When assessing a credit decision, ‘grey’ can be costly.
I’m no fashion guru when it comes to colours, I prefer black and white, rather than grey.
Most trade credit insurance policies allow you to set your own credit limits for customers. You can:
- Rely on your internal credit procedures, or
- Use external reports to justify the credit level if you ever need to make a claim.
Here’s the problem, not all credit information is created equal.
Sure, you can buy a basic credit report, glance at the score and colours, and hope it will stand up in the event of a claim. The cheaper option might save a few dollars today, until a claim gets denied tomorrow.

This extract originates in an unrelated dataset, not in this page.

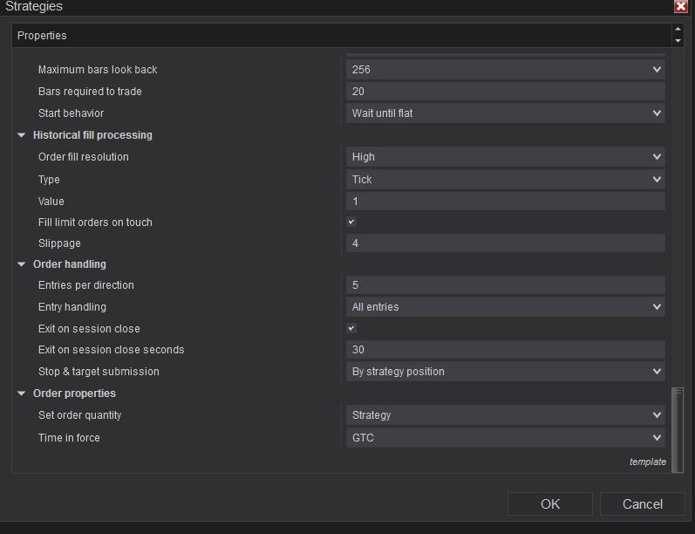The image size is (695, 534).
Task: Click the Bars required to trade field
Action: tap(506, 92)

Or, with the support of NCI, you can obtain an expert-assessed, definitive dollar value limit recommendation that leaves no doubt when it matters most.
Grey vs. Black and White
Grey = uncertainty, ambiguity, risk.
Operating in the ‘grey zone’ means guessing, often without all the information, and hoping for the best.
Black and White = clarity, certainty, and confidence.
It’s about knowing your decision is justified, documented, and backed by experience.
The Cost of Uncertainty
The comparison below highlights the impact of relying on low-cost reports versus a firm credit limit recommendation. While a quick assessment may appear satisfactory at first glance, important warning signs can be missed.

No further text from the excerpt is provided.